The coronavirus, now called COVID-19, is forcing some South Korean companies to suspend or scale down operations as the illness threatens to spread from Daegu to other business hubs throughout the country.

As the number of cases soared above 800 and 7 people were reported already to have died, some of the biggest and best known South Korean firms acted swiftly to make sure they and their legions of workers avoided the illness for which there is so far no sure cure.
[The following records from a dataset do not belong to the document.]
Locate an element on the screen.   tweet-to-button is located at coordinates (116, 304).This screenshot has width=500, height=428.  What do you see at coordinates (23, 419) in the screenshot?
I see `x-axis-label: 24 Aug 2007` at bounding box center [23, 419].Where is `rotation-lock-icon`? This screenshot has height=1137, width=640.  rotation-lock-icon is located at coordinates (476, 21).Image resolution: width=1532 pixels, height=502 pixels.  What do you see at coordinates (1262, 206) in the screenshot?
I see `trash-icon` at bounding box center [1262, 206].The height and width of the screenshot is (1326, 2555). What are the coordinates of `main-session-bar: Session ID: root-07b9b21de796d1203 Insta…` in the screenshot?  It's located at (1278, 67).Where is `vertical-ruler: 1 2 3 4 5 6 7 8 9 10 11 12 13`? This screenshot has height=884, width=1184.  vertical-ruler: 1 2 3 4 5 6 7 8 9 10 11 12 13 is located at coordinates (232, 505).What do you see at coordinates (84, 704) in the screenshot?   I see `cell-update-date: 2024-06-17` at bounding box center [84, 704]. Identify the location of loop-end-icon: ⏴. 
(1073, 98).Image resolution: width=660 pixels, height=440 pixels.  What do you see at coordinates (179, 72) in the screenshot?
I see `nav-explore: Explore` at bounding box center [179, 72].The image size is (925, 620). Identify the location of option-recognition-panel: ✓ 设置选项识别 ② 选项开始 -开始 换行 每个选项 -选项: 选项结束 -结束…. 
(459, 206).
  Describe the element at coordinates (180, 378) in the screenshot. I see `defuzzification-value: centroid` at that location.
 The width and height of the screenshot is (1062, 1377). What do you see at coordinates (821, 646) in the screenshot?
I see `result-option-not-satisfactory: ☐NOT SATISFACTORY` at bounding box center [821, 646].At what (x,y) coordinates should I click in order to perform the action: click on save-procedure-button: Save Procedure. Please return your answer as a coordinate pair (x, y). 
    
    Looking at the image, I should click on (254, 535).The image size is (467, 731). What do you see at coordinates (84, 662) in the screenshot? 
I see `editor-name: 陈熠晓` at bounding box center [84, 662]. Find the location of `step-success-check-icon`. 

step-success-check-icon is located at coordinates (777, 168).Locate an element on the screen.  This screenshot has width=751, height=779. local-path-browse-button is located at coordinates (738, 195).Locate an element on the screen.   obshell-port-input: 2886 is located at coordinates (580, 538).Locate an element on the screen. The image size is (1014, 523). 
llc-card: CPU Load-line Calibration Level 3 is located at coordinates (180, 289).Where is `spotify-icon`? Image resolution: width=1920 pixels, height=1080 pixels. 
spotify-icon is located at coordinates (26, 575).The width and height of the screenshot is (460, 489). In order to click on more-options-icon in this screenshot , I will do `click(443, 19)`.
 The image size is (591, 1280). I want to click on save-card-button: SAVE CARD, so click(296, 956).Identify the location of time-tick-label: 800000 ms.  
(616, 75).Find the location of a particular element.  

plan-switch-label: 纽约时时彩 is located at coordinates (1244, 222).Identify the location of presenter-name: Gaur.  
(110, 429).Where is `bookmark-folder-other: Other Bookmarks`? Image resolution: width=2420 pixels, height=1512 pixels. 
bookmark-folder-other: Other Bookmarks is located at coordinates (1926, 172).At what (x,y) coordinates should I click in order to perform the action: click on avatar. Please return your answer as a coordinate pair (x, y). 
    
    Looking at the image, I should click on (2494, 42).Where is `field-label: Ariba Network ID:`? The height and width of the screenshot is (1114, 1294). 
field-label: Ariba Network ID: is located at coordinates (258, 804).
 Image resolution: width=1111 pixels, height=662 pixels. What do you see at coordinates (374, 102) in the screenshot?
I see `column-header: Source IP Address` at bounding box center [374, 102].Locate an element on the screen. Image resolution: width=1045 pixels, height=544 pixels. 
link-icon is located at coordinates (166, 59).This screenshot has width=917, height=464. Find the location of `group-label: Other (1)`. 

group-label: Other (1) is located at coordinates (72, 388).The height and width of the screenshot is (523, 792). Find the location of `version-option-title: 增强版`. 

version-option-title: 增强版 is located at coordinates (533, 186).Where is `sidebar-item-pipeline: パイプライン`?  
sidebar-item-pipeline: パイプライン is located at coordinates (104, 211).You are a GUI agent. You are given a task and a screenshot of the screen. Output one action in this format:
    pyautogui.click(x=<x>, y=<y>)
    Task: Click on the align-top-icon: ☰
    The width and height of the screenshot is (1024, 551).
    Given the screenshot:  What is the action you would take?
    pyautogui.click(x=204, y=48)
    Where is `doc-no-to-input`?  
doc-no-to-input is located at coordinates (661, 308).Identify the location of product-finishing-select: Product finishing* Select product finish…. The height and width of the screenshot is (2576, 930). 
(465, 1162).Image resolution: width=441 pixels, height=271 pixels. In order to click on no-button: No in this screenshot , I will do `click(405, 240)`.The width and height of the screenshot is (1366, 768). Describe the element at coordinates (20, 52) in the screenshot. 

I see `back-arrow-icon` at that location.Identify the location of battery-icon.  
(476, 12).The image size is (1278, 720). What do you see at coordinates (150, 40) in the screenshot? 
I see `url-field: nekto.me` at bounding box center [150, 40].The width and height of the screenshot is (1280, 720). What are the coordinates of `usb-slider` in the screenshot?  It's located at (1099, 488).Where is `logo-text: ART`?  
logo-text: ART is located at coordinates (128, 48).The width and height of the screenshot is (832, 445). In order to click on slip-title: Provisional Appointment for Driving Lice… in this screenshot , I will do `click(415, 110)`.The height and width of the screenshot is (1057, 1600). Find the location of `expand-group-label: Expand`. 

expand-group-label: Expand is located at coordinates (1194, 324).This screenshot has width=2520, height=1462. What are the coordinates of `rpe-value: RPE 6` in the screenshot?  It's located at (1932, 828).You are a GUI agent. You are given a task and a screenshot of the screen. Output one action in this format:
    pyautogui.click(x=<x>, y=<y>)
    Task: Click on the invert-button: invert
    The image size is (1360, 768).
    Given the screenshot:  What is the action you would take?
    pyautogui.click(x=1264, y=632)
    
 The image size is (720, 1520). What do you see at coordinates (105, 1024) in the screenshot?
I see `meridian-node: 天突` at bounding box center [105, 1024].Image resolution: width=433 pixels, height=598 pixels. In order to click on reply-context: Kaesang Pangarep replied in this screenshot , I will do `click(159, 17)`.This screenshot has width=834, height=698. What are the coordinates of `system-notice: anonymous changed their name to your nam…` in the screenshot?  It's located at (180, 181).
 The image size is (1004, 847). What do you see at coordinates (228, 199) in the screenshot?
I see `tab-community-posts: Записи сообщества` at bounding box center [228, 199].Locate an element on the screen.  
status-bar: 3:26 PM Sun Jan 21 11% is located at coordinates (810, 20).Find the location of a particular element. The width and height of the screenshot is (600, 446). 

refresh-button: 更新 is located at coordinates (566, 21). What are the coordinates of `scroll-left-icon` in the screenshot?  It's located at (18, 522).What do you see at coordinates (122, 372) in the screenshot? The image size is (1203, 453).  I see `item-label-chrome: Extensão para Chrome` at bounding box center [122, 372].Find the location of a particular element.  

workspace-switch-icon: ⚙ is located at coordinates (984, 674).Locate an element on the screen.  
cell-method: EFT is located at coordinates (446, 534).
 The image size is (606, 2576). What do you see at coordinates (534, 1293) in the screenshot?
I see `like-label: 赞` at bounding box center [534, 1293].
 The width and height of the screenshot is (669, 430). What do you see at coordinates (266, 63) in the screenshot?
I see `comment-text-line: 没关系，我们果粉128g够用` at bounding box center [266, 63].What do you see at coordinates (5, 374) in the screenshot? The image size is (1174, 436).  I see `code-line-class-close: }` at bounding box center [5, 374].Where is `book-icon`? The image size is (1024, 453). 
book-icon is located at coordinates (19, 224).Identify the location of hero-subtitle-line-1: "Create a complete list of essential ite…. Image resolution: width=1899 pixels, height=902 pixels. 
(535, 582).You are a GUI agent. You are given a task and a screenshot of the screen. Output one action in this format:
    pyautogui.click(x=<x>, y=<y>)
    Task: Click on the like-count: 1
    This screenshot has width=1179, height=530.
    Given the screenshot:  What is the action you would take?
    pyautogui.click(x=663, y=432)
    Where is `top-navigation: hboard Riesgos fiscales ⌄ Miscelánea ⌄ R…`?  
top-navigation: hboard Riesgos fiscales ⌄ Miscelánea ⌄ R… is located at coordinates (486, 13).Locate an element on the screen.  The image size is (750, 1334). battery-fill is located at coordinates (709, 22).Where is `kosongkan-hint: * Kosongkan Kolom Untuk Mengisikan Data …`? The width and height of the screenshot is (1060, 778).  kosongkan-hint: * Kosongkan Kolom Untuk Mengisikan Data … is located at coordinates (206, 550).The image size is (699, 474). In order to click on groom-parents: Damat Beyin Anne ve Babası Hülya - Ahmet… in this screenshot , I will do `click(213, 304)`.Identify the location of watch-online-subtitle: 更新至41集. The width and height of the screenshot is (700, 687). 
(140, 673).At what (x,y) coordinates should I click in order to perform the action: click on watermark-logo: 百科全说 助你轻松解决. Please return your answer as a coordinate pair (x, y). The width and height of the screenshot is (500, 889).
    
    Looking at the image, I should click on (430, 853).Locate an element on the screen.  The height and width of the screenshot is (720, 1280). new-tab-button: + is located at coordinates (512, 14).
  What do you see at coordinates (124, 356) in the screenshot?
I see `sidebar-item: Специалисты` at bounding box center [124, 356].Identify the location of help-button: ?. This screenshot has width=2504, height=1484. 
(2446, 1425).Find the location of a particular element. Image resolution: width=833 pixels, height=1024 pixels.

Samsung Electronics, which accounts for at least 20% of the country’s gross domestic product, had to shut down its plant at Gumi, about 30 miles north of Daegu, for the majority of one day while the facilities were sprayed with disinfectant. Why? One employee had been stricken with the illness.Today In: Asia

Samsung’s actions follow those of rival SK Hynix, which had to temporarily shut off about 800 workers from the outside world at a plant 50 miles south of Seoul after learning that a single new employee had come into contact with someone who had the virus. SK Hynix ranks a distant second to Samsung Electronics as Korea’s leading manufacturer of semiconductors.

The story was the same at GS Caltex, a major oil refiner. Upon learning that one of its workers might have encountered someone with the virus, the company halted operations at its research center at Daejeon, midway between Daegu and Seoul. The employee was found to be fine later, but just to be safe that entire facility was also disinfected.

The titans of the Korean economy as well as small and medium-sized companies and shops reviewed what to do in an emergency as the virus flared in and around Daegu, Korea’s fourth-largest city and an important industrial center about 170 miles southeast of Seoul. Daegu’s 2.4 million residents were told to stay mostly indoors.

The battle to contain the spread of the virus was enough for President Moon Jae-in to place the country on the highest alert level, warning the next few days would be critical and calling for “unprecedented powerful measures.”

There was, said Kim Gang-lip, vice health and welfare minister, “a high possibility that COVID-19 could spread nationwide” if efforts to stop it now prove to be unsuccessful. It was at this stage, he said, that the threat of a “nationwide spread is very worrisome.”

One sign of the concern was that airlines announced plans to halt most of their flights in and out of Daegu, further isolating a city that already bore the appearance of a ghost town with empty street and shuttered shops.

Adding to the sense of crisis, 15 countries placed restrictions on entry by Koreans. Five of them, led by Israel, also including Bahrain, Jordan, Kiribati, Samoa and American Samoa barred passengers from Korea altogether.

Israel tuned back 180 people on a Korean Air Flight, admitting only 10 passengers with Israeli passports, after a group of 30 Korean Catholics came down with symptoms of the virus after returning from a visit to the birthplace of Christianity in the portion of the Holy Land governed by Israel.